Following your line of reasoning, we should just have infinite number of APIs. And let's go another step forward and demand that every chip require it's own OS as well.

:rolleyes:

There is obviously a balance to be stricken between "consitancy" and "independence." Why is it so hard to fathom that I believe the balance for the consumer market is a bit more toward consistancy than toward independence?
 
Sorry, not been around much for this thread.
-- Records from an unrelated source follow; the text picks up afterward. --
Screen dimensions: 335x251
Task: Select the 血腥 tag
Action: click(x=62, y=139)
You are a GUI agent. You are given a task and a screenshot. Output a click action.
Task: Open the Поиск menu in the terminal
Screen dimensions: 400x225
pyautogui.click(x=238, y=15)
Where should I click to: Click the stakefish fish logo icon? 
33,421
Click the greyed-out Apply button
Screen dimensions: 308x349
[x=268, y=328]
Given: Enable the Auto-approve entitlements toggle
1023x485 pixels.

Someone mentioned that this was the "OpenGL2.0 way of doing it", which is in fact not the case AFAIK - the OGL2.0 way of doing it puts the compiler in the hands of the IHV's and hence this means that from a single source of "The OpenGL Shader Language" (ugh) code assembly that is optimised specifically for the underlying hardware can be generated. IMO this is a good approach, but it does require each IHV to have a tight compiler that copiles to the right thing.

MS's initial approach appeared to start out as a "one size fits all" and that they would keep a single HLSL specification and a single HLSL compiler for everyone - the downside of this was that it was potentially not optimial for everyone, but it would have kept the standards high and control within MS.
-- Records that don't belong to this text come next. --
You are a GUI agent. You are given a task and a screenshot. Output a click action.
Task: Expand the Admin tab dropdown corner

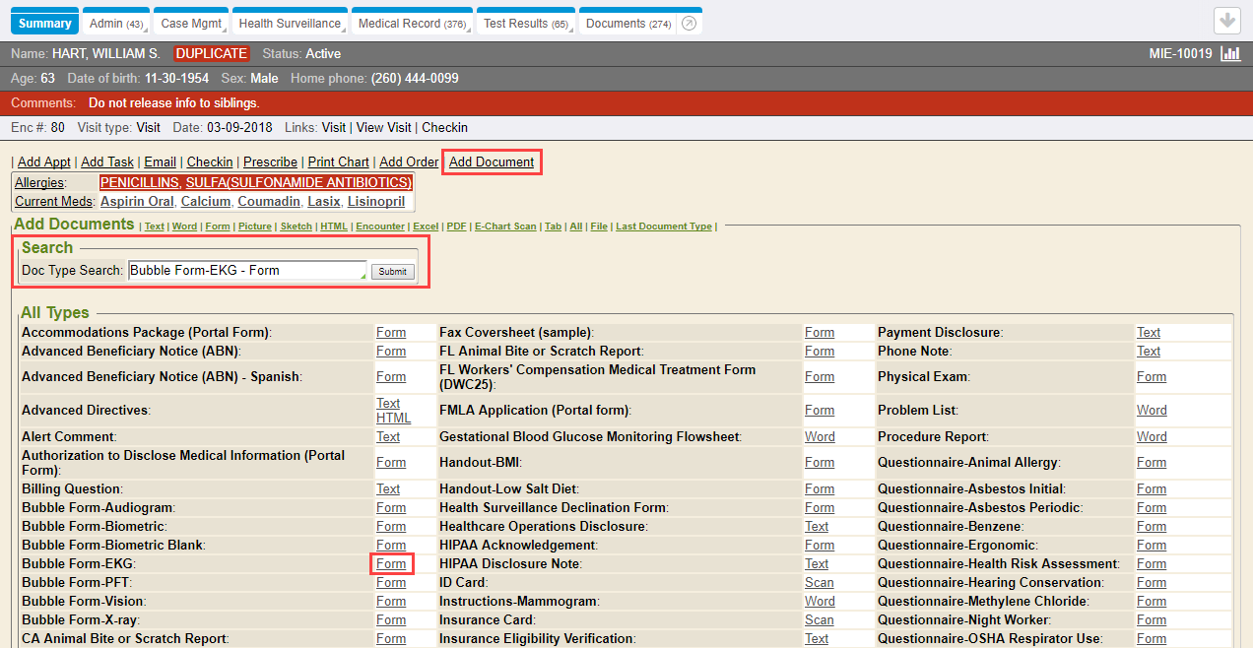click(146, 31)
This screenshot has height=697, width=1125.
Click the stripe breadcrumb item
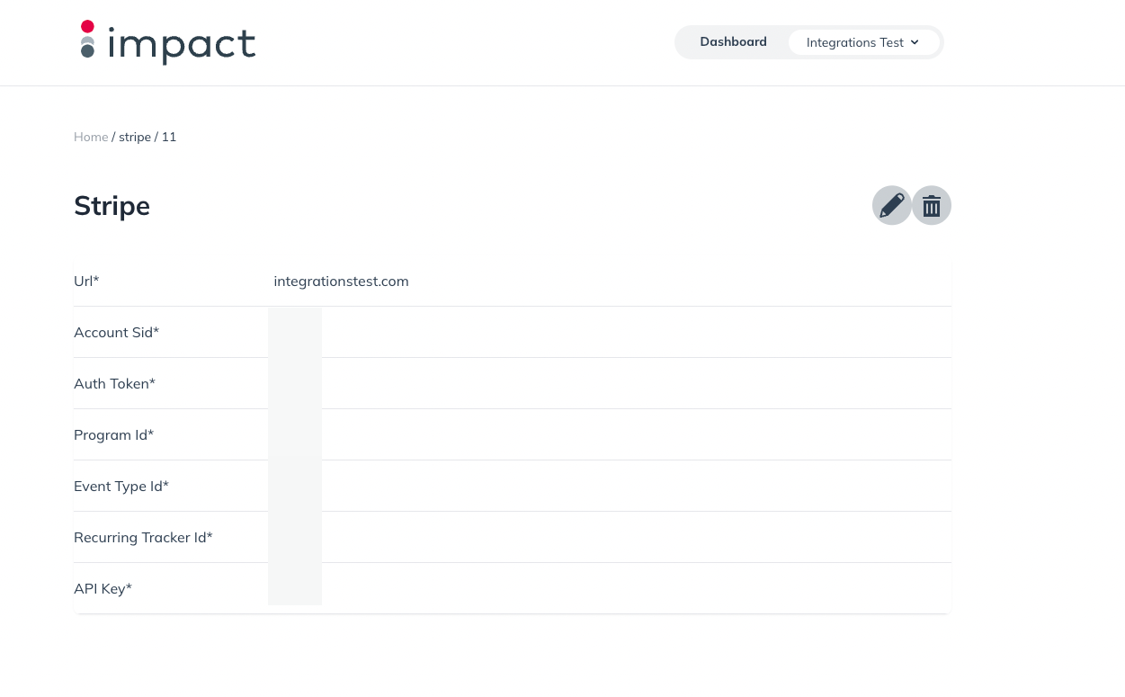tap(135, 137)
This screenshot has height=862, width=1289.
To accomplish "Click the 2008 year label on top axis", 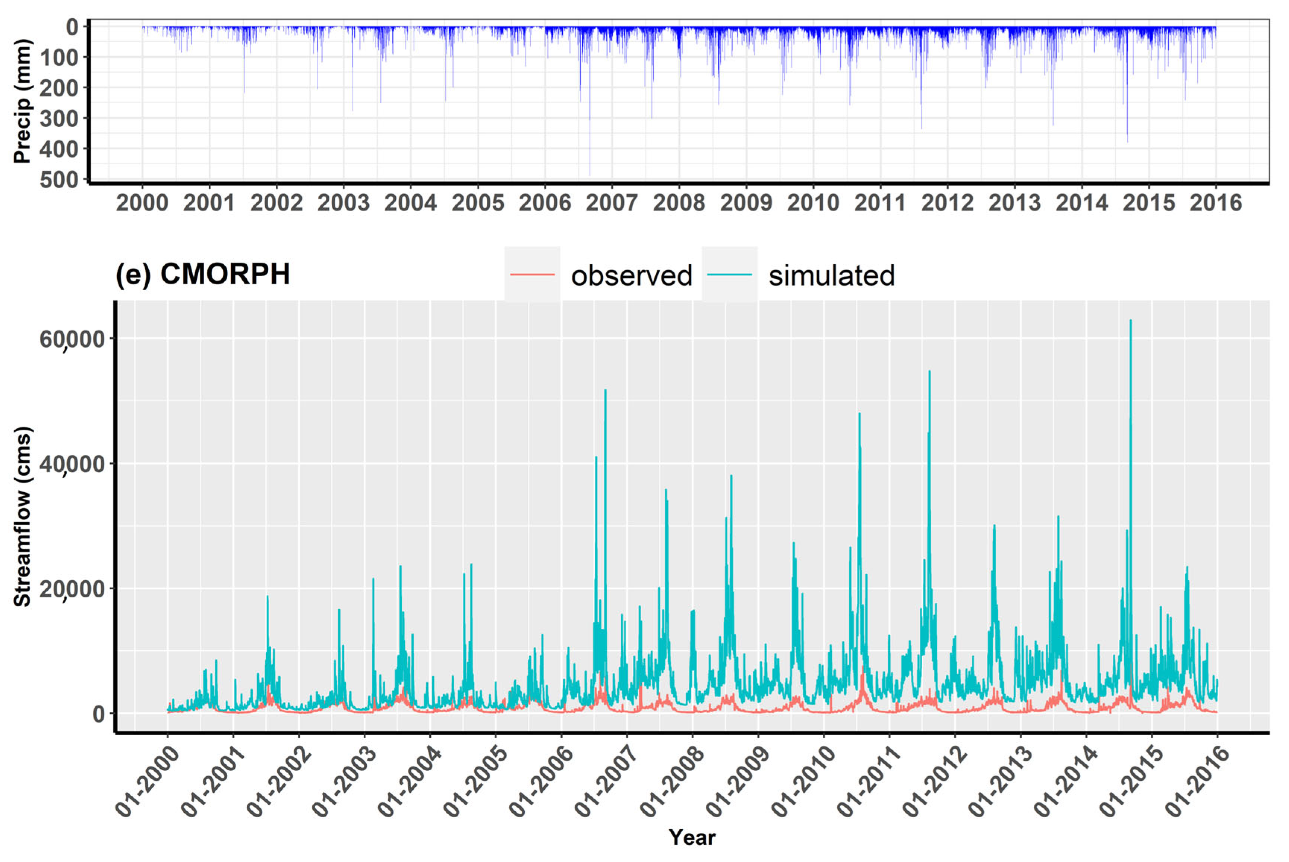I will click(680, 203).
Now, with the appraoch MS have taken it seems to be an issue of support - how can it be reconciled that if the hint is used for the FX series it might not run on an R300 class hardware? Especially since there is not runtime compilers.

I was initially under the understanding that the HLSL thats present previously was just being "rejigged" such that the code would be a little more optimal for the FX series, without impacting the performance of R300 parts too much.
 
Joe DeFuria said:
Following your line of reasoning, we should just have infinite number of APIs. And let's go another step forward and demand that every chip require it's own OS as well.

:rolleyes:

There is obviously a balance to be stricken between "consitancy" and "independence." Why is it so hard to fathom that I believe the balance for the consumer market is a bit more toward consistancy than toward independence?

Pehaps I've misunderstood what he intended, in which case correct me, but the duality you're talking about already exists:

Microsoft already defined DirectX as a "front-end" abstraction from the architecture. Yet, they acknowledged that there will be IHV dependant architectural differences, which is why you basically have a "translation" from DX into each IHV's "API" or "OS" (if you'd like) on a low-level - Which can be infinate in absolute amount if the marketplace would allow for it.

What Democoder stated, and I find highly intelligent, is that just as Microsoft has no "ownership" over each IHV's "back-end" drivers - they shouldn't have it over a compiler. Instead, you should let competition create the best architecture they can (or percieve to be) and let each IHV's deal with the low-level semantics. Microsoft should control the high-level language and exert control over the compiler via standards as they do already.

But, to give Microsoft - a 3rd party - as much control over what is ultimatly the sovereign/independent shareholders property as you advocate is wrongful. Especially since they now have a vested interest in specific parties (eg. XBox and nVidia; XBox2 and ATI) fate.
 
Pardon the OT (and this is a highly interesting debate) but:

What Democoder stated, and I find highly intelligent...

It's rather a rare case where I personally can see the opposite and no I'm not in a good mood today ;)
 
Joe DeFuria said:
Following your line of reasoning, we should just have infinite number of APIs. And let's go another step forward and demand that every chip require it's own OS as well.

Nope. The API is still the same (and the OS too). The backend compiler is different. With the DX way the shader is compiled into an assembly shader, and this shader just can't be optimal for all IHV's, so MS will have to provide many targets to get optimal shaders for everyone involved. And then we could just as well have let the IHV's do it, because we didn't save any work really. Not to mention that the assembly shaders need not be the best mapping in the hardware either. There can be hardware features that just aren't exposed through the assembly interface cause MS couldn't find wide enough support for it among vendors, which leaves useful features unutilized.